News of the Battle of Shangi also reached the German military post at Lake Tanganyika to the south. The Belgian-Congolese incursion alarmed the local Schutztruppe officer Hans von Ramsay who considered Rwanda to be within German territory, and thus marched northward with a contingent of 120 armed carriers and 112 askari in January 1897. Reaching the Rwandan royal court in March 1897, Ramsay offered the monarchy aid against internal enemies as well as the Congo Free State, demanding a formal submission to Germany in exchange. Viewing this as a decent deal, Kanjogera's regime agreed, whereupon Ramsay gave a representative of Yuhi V Musinga a Schutzbrief –a diplomatic note of protection– as well as a German flag. This event is generally regarded as the start of the German colonial period in Rwanda. The court's gamble largely succeeded: Kanjogera's regime subsequently managed to cement its power through a series of purges as well as cooperation with the growing German colonial presence. A system of indirect rule was established, with the very limited German presence effectively controlling Rwanda through its still-autonomous monarchy. Furthermore, Rusagara concluded that the Battle of Shangi marked the start of the decline of the once-powerful Rwandan royal army, as it would subsequently wither and be gradually disempowered, replaced by the colonial troops of the new European overlords of Rwanda.
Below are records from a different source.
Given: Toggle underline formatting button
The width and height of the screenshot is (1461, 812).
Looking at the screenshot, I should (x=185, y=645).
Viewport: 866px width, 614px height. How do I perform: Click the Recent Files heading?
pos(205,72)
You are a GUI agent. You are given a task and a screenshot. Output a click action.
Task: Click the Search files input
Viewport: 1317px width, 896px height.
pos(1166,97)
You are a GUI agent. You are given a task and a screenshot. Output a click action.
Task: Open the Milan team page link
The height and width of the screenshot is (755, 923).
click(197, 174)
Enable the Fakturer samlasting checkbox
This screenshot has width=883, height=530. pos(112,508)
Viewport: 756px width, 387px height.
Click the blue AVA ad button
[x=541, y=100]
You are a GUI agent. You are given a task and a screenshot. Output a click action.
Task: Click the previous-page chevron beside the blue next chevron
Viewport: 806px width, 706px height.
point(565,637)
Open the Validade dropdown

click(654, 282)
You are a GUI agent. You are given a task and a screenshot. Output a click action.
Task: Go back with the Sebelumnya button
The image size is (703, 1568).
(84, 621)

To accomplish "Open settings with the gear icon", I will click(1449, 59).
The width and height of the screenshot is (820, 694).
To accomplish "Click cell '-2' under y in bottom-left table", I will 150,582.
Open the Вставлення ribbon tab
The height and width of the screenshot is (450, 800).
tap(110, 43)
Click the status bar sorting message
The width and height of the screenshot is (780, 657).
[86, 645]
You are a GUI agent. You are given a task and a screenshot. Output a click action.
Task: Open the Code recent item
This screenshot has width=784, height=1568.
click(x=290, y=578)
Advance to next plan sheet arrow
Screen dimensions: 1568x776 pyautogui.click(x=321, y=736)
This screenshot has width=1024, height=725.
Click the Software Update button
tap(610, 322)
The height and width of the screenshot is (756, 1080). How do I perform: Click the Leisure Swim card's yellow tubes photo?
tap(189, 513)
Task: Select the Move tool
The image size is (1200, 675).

Meanwhile, a German officer informed Sandrart that his presence in Rwanda violated the terms of previous German-Belgian agreements. The development of internal problems in the Congo Basin ultimately forced the Congo Free State troops to peacefully abandon Shangi in late 1897, as an army of 5,000 Congolese rebels passed through the area, making the local military camps undefendable. The insurgents temporarily occupied the Shangi area before moving on. To secure the Rwandan border, the German Schutztruppe subsequently established its own military camp in the area. The Rwandan court attributed the retaking of Shangi to German influence, further cementing its alliance with the Germans. Disputes continued between Germany and the Congo Free State over the territory, but the "Shangi Problem" was eventually solved through further negotiations and the work of a border commission. Rwanda remained under German rule until World War I, when the region was conquered by Belgian Congo, the Congo Free State's successor polity. Constantin Sandrart's son, Georges Victor Sandrart, would eventually be appointed as Belgian representative or "Colonial Resident" of Rwanda.